在人工智能（AI）时代，数据发挥着关键作用，研究人员越来越多地利用合成数据来解决隐私问题，缓解数据稀缺，并增强模型鲁棒性。这种方法在医疗保健、金融、政府和自治系统等关键领域尤其有前景，在这些领域，多样化和代表性的数据集对于有效的人工智能训练至关重要。在大数据的背景下，将多来源或多方的数据进行整合，可以极大地丰富可用信息。然而，各方提供的数据往往表现出不同的特征，导致分布高度不平衡。这一挑战引入了一个额外的复杂性层，即所谓的双重不平衡问题，其特征是单个政党内部和多个政党之间的不平衡。为了解决这些挑战，我们提出了一种新的生成对抗网络（GAN）框架，该框架结合了分布式鉴别器和双注意机制。我们的方法利用单个生成器来合成以多方为条件的数据，每一方都维护自己的Critic和数据集，以确保隐私保护。我们在训练中引入了局部和全局注意力机制，以及梯度铸造技术，以有效解决多方数据合成中普遍存在的双重不平衡问题。局部注意机制解决个体内部的不平衡，而全局注意机制针对各方之间的不平衡，从而在数据分布高度不平衡的情况下产生更稳定的生成模型。为了验证我们的方法，我们使用六个真实世界的表格数据集进行了实证实验，故意在各种内部和内部环境中设置双重不平衡情景。我们通过评估其在机器学习任务中的有效性来评估多方生成的合成数据的效用。结果表明，我们的具有双注意机制的分布式GAN在解决这些挑战方面优于现有的生成模型。

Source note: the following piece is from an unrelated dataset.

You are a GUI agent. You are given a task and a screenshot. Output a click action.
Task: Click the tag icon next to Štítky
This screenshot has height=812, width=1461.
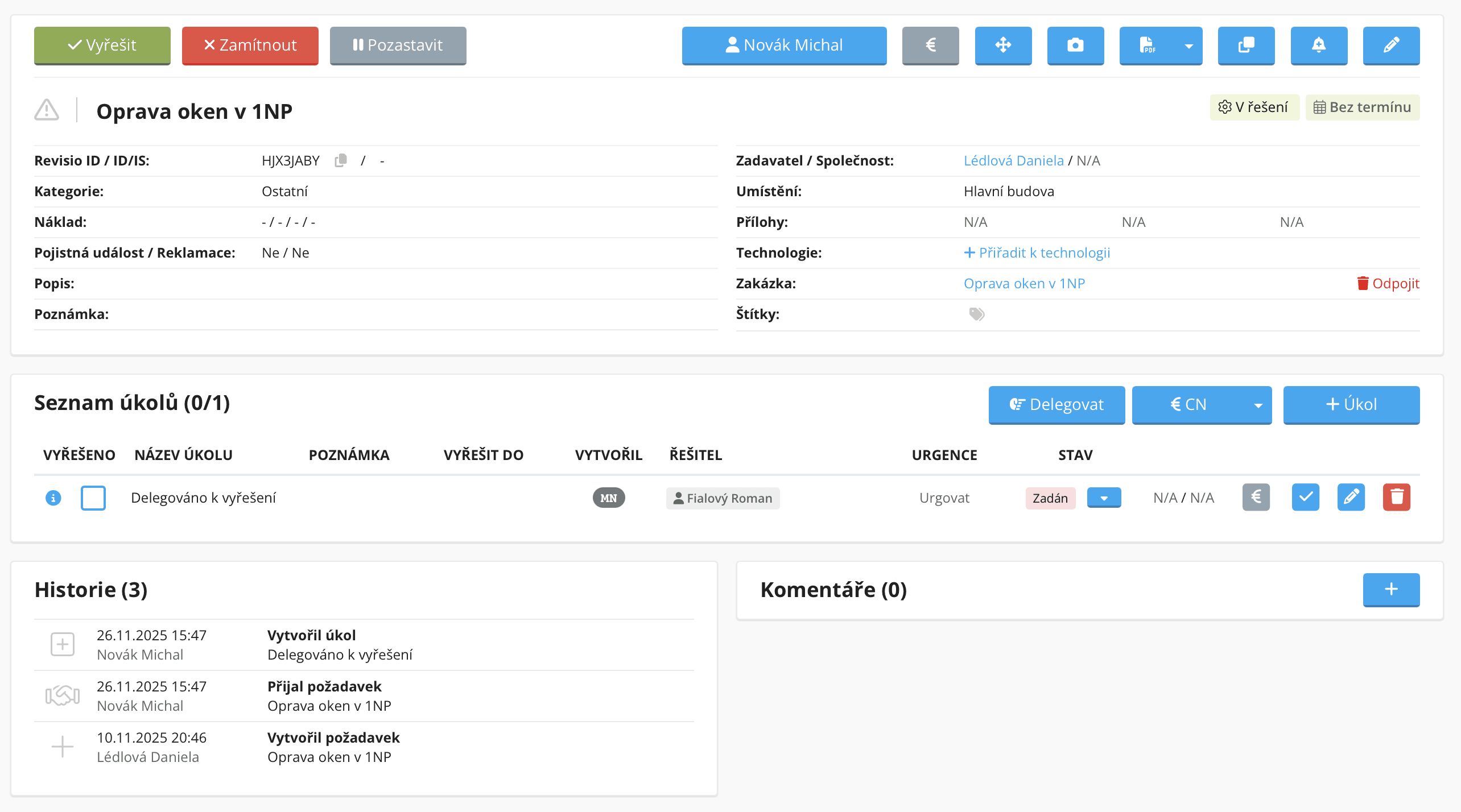click(x=976, y=314)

本文章由计算机程序翻译，如有差异，请以英文原文为准。

求助全文

约1分钟内获得全文求助全文

来源期刊

Future Generation Computer Systems-The International Journal of Escience 工程技术-计算机：理论方法

CiteScore

19.90

自引率

2.70%

发文量

376

审稿时长

10.6 months

期刊介绍： Computing infrastructures and systems are constantly evolving, resulting in increasingly complex and collaborative scientific applications. To cope with these advancements, there is a growing need for collaborative tools that can effectively map, control, and execute these applications. Furthermore, with the explosion of Big Data, there is a requirement for innovative methods and infrastructures to collect, analyze, and derive meaningful insights from the vast amount of data generated. This necessitates the integration of computational and storage capabilities, databases, sensors, and human collaboration. Future Generation Computer Systems aims to pioneer advancements in distributed systems, collaborative environments, high-performance computing, and Big Data analytics. It strives to stay at the forefront of developments in grids, clouds, and the Internet of Things (IoT) to effectively address the challenges posed by these wide-area, fully distributed sensing and computing systems.